Este atentado contra la cultura suscitó un interesante debate en varios escenarios. En el Congreso de la República, el diputado Jorge Orrego Villacorta aseguró que era inadmisible prohibir la circulación del Libro Rojo de Mao Tse Tung. Afirmó que todos los políticos estaban en la obligación de conocerlo. Razón por la cual, obsequió un ejemplar a la biblioteca del Congreso. Por su parte, el diputado Fernando León de Vivero dijo que “este gobierno ha implantado una nueva Inquisición”, negando el ingreso de libros como “El Capital” de Marx y algunas obras de Engels.

El crítico literario José Miguel Oviedo afirmó que era absurdo cualquier tipo de prohibición. Un libro censurado provoca un efecto inverso, se vuelve más buscado. Se hace más irresistible a los lectores. El escritor colombiano Gabriel García Márquez, coincidentemente en Lima para participar de un evento en la Universidad Nacional de Ingeniería, dijo: “Estoy indignado por la quema de libros y la proscripción de obras que realiza el gobierno”.

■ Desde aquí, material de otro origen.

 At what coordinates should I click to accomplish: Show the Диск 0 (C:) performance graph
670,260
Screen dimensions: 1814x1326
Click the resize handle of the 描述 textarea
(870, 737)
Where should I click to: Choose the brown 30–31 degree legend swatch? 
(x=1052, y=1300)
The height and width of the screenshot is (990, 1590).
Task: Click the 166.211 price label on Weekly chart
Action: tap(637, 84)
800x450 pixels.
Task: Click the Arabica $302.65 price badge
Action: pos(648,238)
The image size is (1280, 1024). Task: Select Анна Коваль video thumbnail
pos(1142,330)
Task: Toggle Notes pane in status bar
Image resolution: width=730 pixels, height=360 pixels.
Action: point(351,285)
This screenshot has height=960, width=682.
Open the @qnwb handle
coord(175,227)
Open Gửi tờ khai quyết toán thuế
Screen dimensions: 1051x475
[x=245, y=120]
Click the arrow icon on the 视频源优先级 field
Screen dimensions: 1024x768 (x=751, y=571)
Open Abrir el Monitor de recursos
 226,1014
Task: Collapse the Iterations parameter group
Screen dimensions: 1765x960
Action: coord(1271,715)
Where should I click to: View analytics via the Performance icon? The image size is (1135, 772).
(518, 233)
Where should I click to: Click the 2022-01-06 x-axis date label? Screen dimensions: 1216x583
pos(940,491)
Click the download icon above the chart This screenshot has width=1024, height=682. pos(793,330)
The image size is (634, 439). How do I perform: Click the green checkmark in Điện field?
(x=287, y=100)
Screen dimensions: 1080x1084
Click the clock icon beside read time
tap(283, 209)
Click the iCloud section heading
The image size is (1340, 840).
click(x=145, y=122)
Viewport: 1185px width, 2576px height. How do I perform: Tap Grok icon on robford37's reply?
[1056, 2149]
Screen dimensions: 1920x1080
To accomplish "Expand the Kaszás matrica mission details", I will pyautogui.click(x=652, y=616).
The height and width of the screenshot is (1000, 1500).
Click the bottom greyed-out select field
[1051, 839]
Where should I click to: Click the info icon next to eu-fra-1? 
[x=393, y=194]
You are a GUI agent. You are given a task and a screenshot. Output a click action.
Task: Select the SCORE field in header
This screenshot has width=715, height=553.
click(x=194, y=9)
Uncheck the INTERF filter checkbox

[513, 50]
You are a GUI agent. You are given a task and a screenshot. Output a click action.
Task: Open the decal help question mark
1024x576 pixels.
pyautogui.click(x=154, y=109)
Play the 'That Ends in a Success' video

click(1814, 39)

La protesta colectiva de intelectuales, editores y libreros consiguieron que, en 1968, se deroguen las resoluciones supremas en cuestión. Tal decisión fue saludada por Juan Mejía Baca en los siguientes términos: “Es el triunfo de un país maduro y que justifica el régimen de democracia en que vivimos”.

Esta batalla fue documentada por el reconocido librero Juan Mejía Baca en el texto titulado “Quema de libros. Perú 67”, publicado por su sello editorial. Un valiente testimonio que demuestra el poder del libro. ¿Por qué el temor a la literatura comunista? A juzgar por la acción decidida del gobierno para combatirla, prohibiendo la circulación de libros subversivos, consideraba que sus efectos eran perniciosos para la salud pública. Al menos se reconocía implícitamente que el libro era capaz de producir una revolución. Al evitar que circularan las ideas comunistas en el país, el gobierno pretendía controlar el acceso a la información, limitando la libertad de pensamiento. Asumía, igualmente, un pretendido rol de protección del interés público, con un criterio unilateral para decidir qué contenido estaba bien o no. A semejanza del Tribunal de la Inquisición se colocaba en una posición poco grata, para su verdadero papel de búsqueda del bien común. Sin tener un Index Librorum Prohibitorum, había un veto oficial sobre la literatura comunista. Así fue como en el Perú del siglo XX, hubo libros prohibidos, por ser considerados subversivos.